The dmr_test:num_load function will actually load the data, and the second dmr:stat call returns how many data items are loaded on each node. As you can see there are four nodes running, each with an equal partition of the data due to the round-robin data loading. To increase the number of integers in the system and get some slightly more interesting values, we now run a custom map function to double the number and add some random offsets:

(d@host)3> dmr:map(fun (X) -> {[X + 8475, X + 42], []} end). [] (d@host)4> dmr:stat(). [{d@host,500000},{b@host,500000},{c@host,500000},{a@host,500000}]

The supplied map function returned two new data items to replace the single given item, each with a different integer value added to them. The second stat call verifies the number of items did indeed double. To get the sum of all numbers within the system, we run:

num_sum() -> lists:sum(dmr:map_reduce( fun (Num) -> {[Num]} end, fun (Results) -> [lists:sum(Results)] end)).

This function is defined in the dmr_test module. The num_avg and num_avg_sqrt functions, which are defined in a similar way to num_sum, are also defined in this module. These functions return the average of all the numbers, and the average of the square root of all numbers, respectively. When run, we get the expected return values:

(d@host)5> dmr_test:num_sum(). 1008518000000 (d@host)6> dmr_test:num_avg(). 5.04259e+5 (d@host)7> dmr_test:num_avg_sqrt(). 670.674

These functions demonstrate how much of the computation can happen local to where the data resides through the supplied reduce function. The calling process receives back only the required information to finish the calculation, such as the sum of each node, and then all those values are summed to get the total system sum. The num_avg and num_avg_sqrt functions work in a similar way.

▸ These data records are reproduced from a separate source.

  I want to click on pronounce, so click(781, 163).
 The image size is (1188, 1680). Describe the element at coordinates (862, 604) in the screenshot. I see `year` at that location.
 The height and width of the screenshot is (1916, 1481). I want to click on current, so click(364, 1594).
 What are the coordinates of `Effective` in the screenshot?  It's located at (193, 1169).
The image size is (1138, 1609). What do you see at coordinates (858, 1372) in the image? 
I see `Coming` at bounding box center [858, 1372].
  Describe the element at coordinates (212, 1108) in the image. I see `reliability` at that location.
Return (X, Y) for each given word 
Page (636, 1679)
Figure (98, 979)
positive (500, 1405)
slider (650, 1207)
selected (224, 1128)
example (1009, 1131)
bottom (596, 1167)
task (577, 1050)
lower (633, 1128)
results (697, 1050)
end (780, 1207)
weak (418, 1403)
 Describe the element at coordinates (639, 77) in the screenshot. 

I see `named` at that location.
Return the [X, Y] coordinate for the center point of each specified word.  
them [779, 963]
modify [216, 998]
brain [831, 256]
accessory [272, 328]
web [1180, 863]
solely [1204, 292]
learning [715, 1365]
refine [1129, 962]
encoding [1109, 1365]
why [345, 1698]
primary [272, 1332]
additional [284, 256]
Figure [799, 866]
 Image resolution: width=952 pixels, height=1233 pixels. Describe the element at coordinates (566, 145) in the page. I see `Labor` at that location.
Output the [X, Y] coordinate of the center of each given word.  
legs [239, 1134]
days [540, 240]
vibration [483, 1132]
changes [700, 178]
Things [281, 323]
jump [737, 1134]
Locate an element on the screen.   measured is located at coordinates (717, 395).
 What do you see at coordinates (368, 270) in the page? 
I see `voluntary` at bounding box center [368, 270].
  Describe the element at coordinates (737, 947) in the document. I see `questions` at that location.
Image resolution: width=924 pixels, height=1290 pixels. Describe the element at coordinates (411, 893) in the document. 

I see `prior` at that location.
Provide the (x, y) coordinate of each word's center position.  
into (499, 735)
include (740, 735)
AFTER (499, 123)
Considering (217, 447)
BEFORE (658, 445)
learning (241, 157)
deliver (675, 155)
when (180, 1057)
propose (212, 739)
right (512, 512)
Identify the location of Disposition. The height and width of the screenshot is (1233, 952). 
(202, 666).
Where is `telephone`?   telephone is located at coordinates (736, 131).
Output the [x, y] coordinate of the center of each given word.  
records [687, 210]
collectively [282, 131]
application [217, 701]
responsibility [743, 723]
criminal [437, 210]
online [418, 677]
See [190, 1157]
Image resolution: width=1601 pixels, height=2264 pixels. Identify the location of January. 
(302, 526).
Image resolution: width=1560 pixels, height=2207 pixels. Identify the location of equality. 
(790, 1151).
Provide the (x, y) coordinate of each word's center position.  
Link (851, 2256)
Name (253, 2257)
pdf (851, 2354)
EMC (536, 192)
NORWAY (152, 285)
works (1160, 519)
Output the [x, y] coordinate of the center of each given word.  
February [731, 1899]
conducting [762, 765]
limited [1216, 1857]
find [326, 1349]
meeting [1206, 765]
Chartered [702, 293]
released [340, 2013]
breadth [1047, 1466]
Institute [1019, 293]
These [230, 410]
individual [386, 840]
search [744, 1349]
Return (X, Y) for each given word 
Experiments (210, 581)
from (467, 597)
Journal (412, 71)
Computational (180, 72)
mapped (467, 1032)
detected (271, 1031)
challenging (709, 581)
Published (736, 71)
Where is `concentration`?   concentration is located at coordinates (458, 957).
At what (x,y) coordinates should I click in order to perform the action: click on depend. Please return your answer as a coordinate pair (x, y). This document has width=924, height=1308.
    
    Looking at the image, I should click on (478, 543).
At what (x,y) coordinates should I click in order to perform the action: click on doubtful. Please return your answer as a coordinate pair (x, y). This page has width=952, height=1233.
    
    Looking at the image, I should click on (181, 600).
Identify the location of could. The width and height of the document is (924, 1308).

Sorting presents a different type of problem since this requires returning a large data set to the calling process. Most of the heavy computation can still be distributed to each of the nodes by using a variant of the merge sort algorithm. Each remote data node will perform a local sort of the data items it holds and then return this sorted list to the calling process. The calling process can then perform the last step of the merge sort by repeatedly taking the lowest value from the head of each returned list and returning the final sorted list. The dmr_test:num_sort function demonstrates this:

(d@host)8> dmr_test:num_sort(). [43, 44, 45, ...] (d@host)9> dmr_test:sort_verify(dmr_test:num_sort()). true

It may be useful to look at the code for dmr_test:num_sort and the Erlang documentation for lists:merge to fully understand the implementation. The supplied dmr_test:sort_verify function will take a list of numbers and verify if it sorted or not. Simple verification functions such as this are useful when testing with large data sets.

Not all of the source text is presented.